The reason WILPF has been so active on the issue of the UPR is because the accountability of ALL Member States for human rights violations is at stake. Israel’s reluctance to participate in its own review is the first of its kind, and the response to this situation will set a precedent for all future UPR sessions.

We therefore see this not as a geostrategic issue, but rather as a matter of human rights accountability, and United Nations principles such as equality.
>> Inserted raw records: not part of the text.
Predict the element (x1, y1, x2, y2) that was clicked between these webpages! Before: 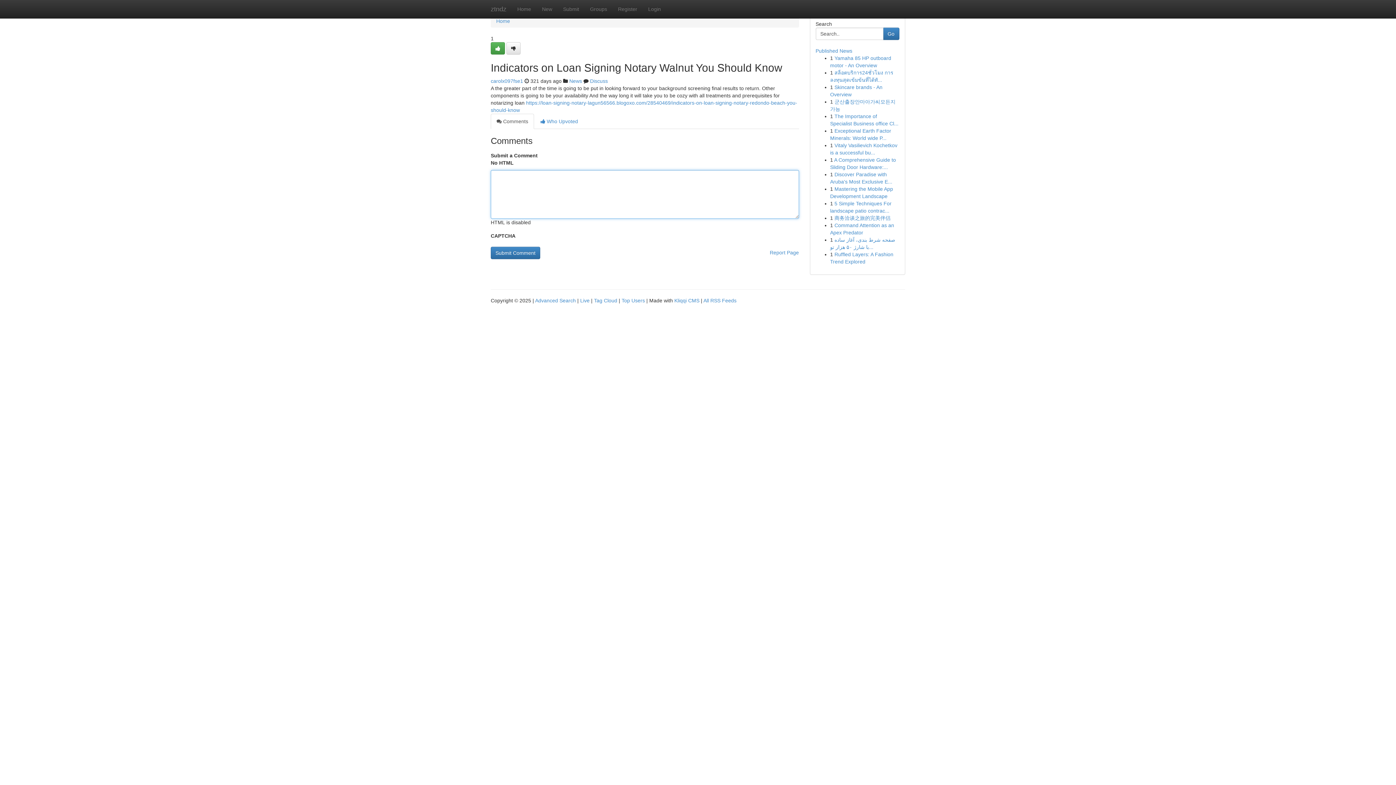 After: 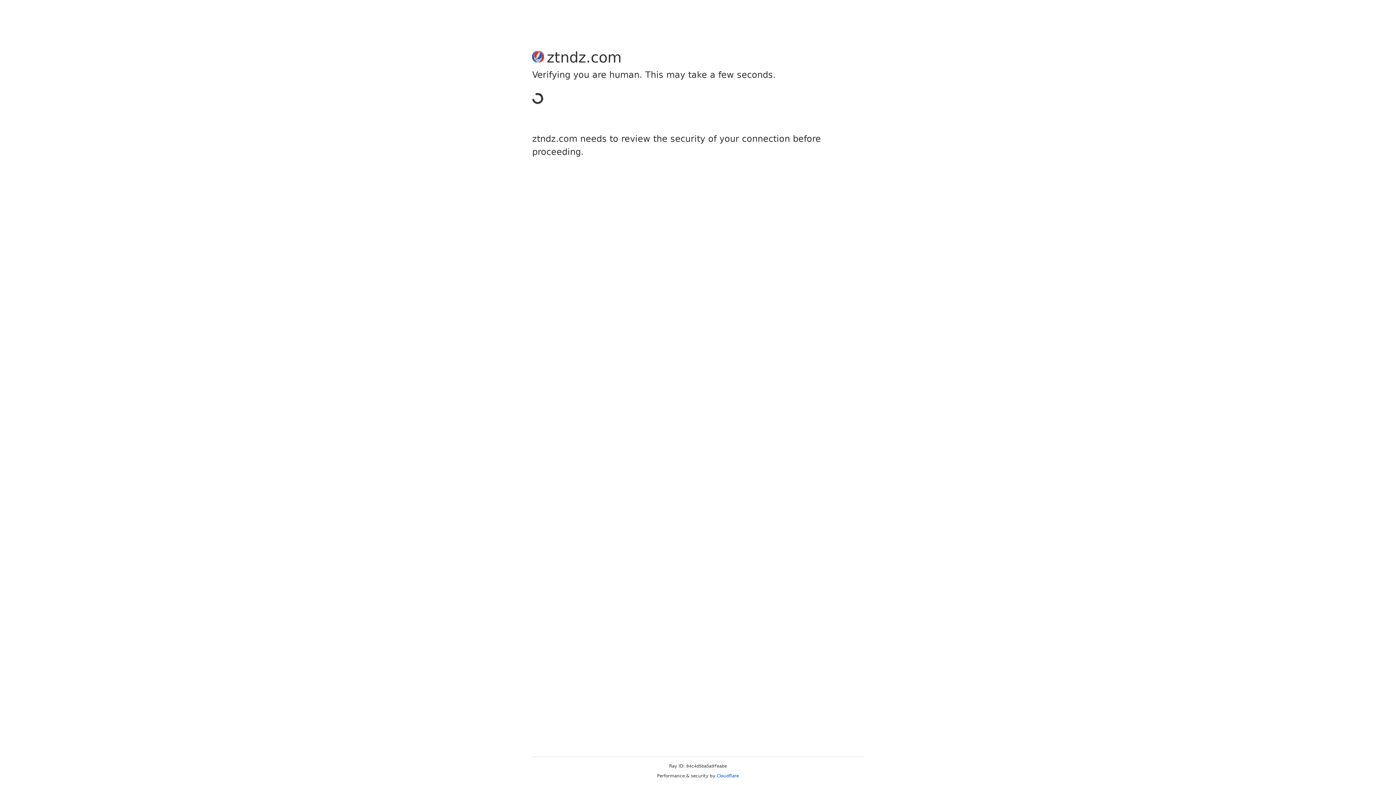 Action: bbox: (490, 42, 505, 54)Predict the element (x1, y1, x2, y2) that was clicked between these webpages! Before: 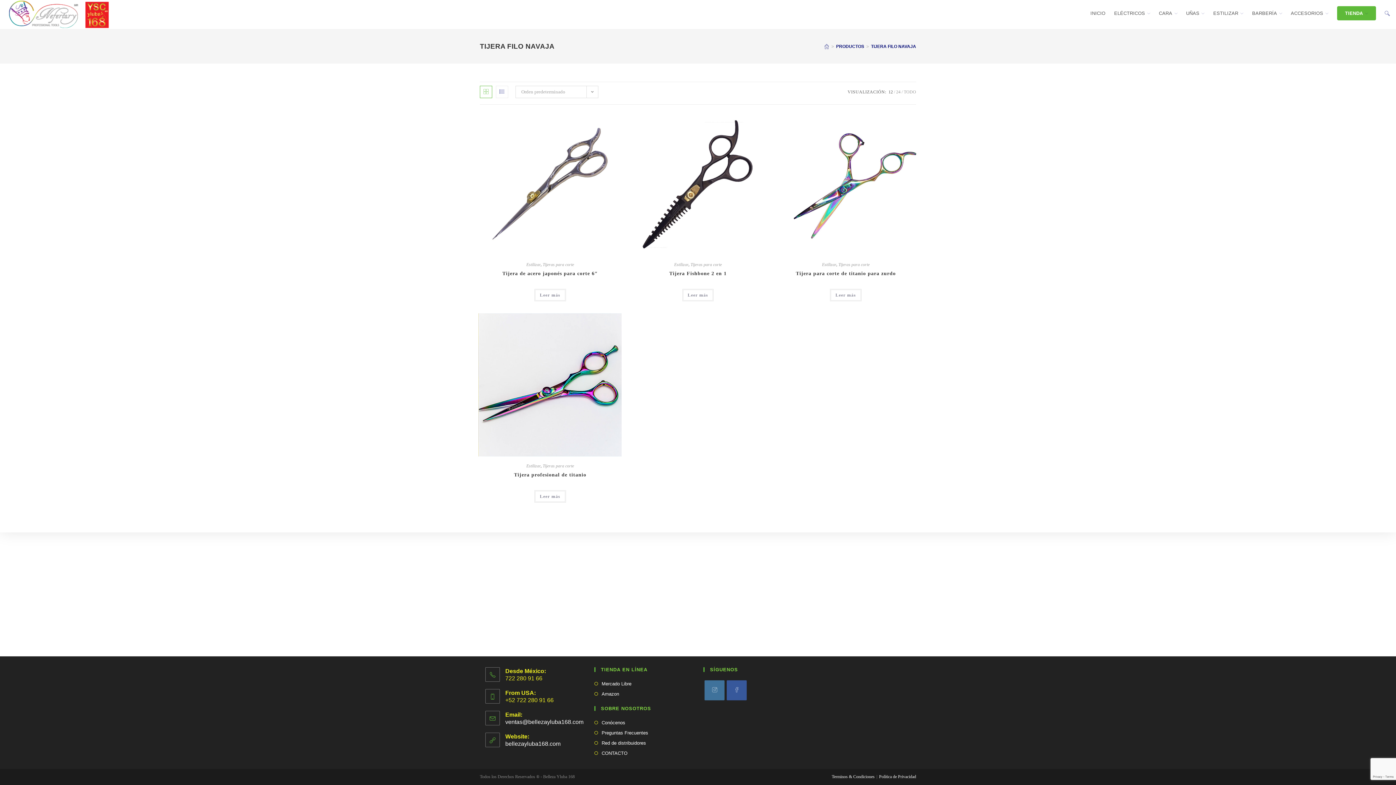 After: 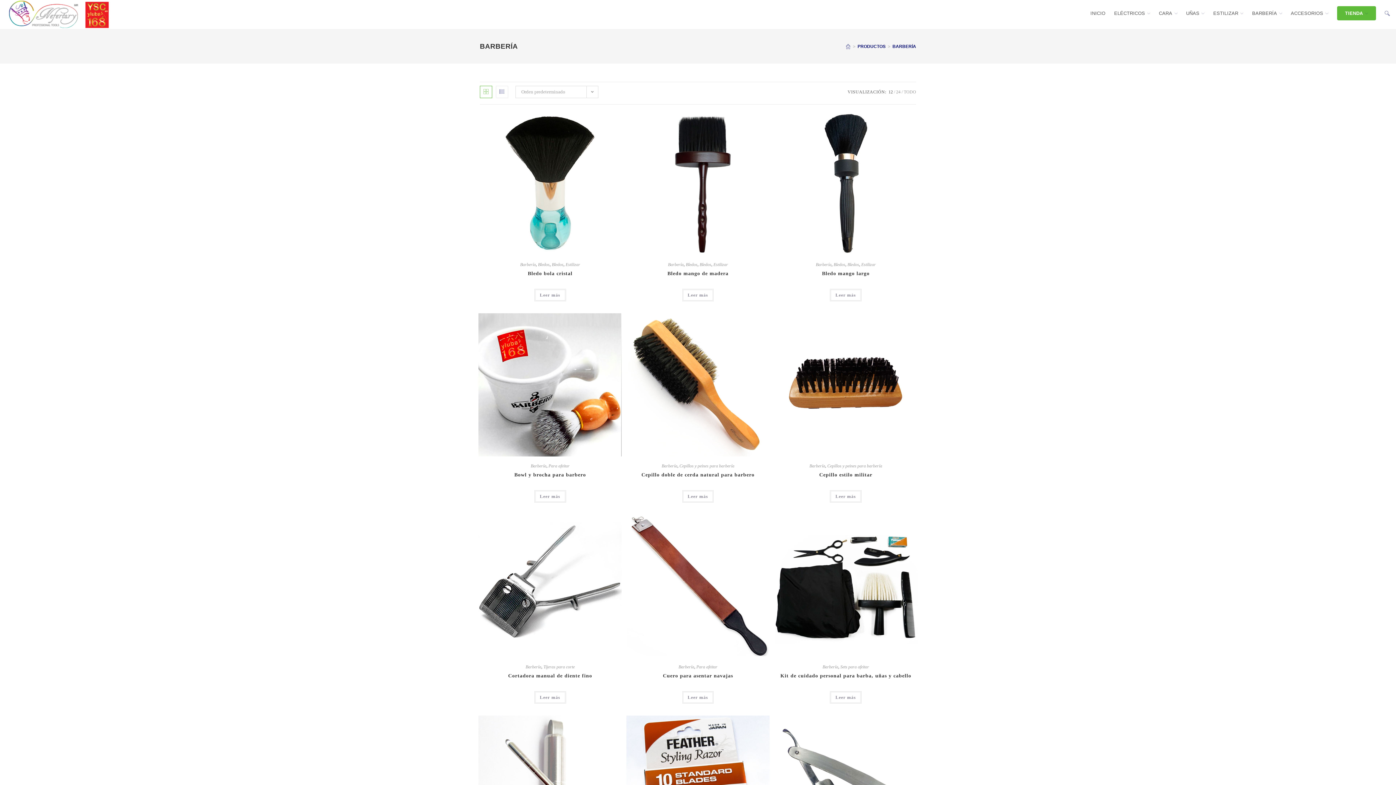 Action: label: BARBERÍA bbox: (1248, 0, 1286, 26)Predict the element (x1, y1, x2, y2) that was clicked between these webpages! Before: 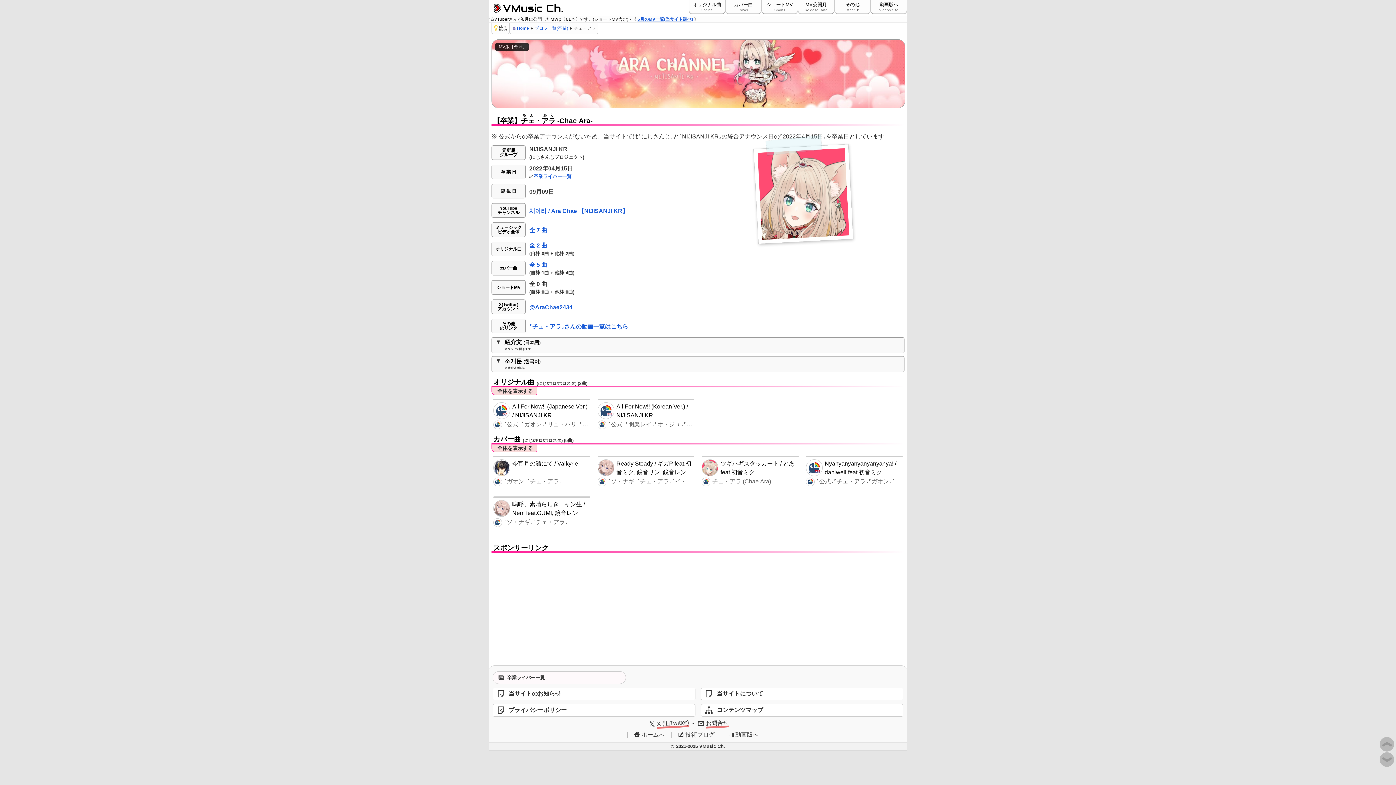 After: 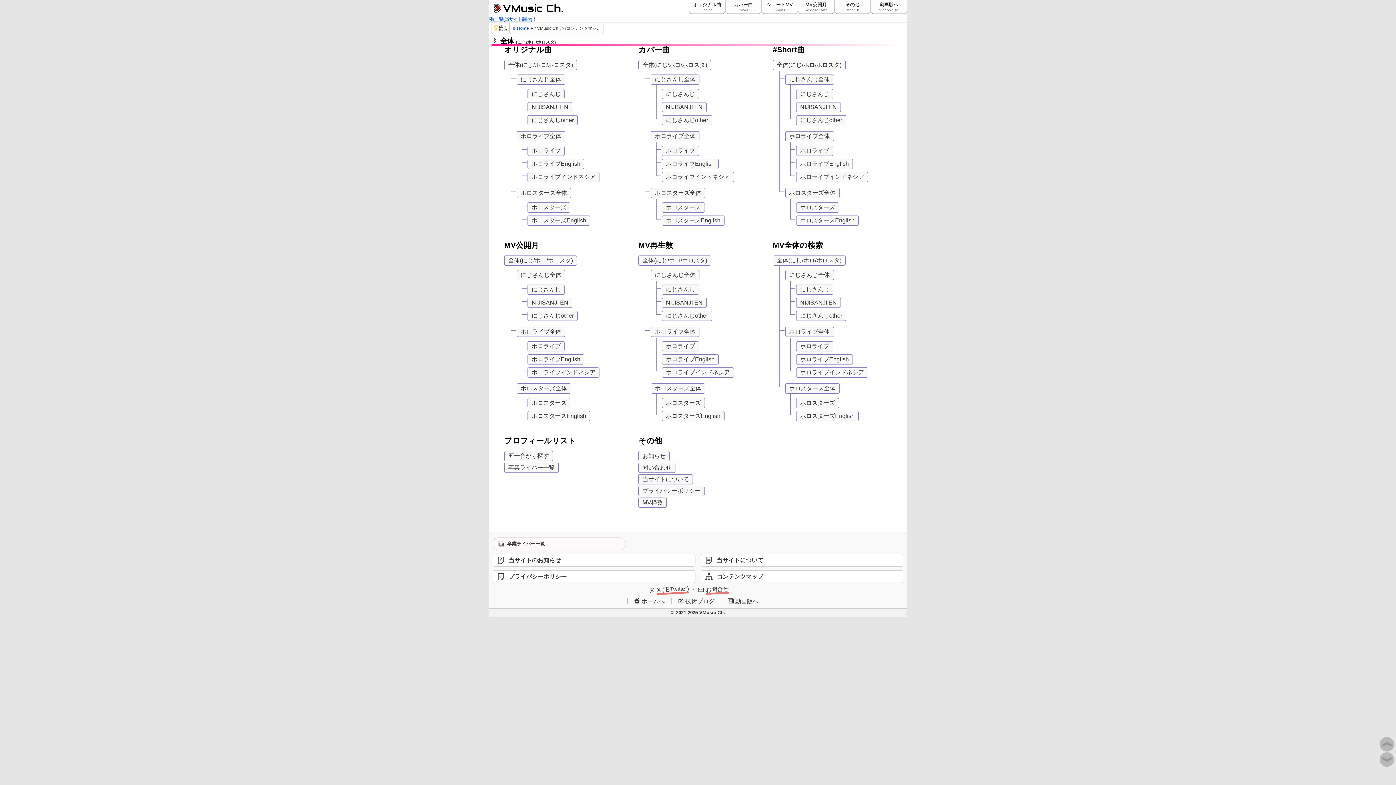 Action: bbox: (700, 704, 903, 716) label: コンテンツマップ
The concern is that this case can set a precedent and, were the review not to take place or to be indefinitely postponed, what a negative message that would send to all other member States that accountability is an option and not an obligation.

For this reason, it was disappointing that during an exchange of views with EU Human Rights experts regarding the upcoming UPR session, the moderators decided to put the issue of the non-attendance of a member to its own UPR review aside, on the grounds that it was a highly political issue.

Even though we understand that decisions are being taken in the capitals and most of the delegates here in Geneva, who were present at the meeting, are not in a position to influence that decision, we find it unfortunate that the human rights experts in contact with the UPR system do not have the capacity to influence a decision that will be so important for the efficiency of this body and that should be based solely on legal considerations.

We, however, thank the EU for convening a meeting for an exchange of views with Civil Society in view of this and every UPR and HRC session and we were glad to hear their shared concern for the accountability and universality of this mechanism. We hope the EU Member States will do their utmost to preserve and guarantee these principles demanded by the UPR mechanism, and vote to hold the UPR session of Israel and every other country, regardless of whether their delegation is present at the review. Only in this manner will an important human rights mechanism and the accountability it aims to uphold be protected.

Furthermore, the legal lacuna that has been identified in this case should be filled with a system that both encourages the non-cooperating Member State to return to the mechanism and that ensures accountability such as WILPF suggests in its UPR campaign and its statement.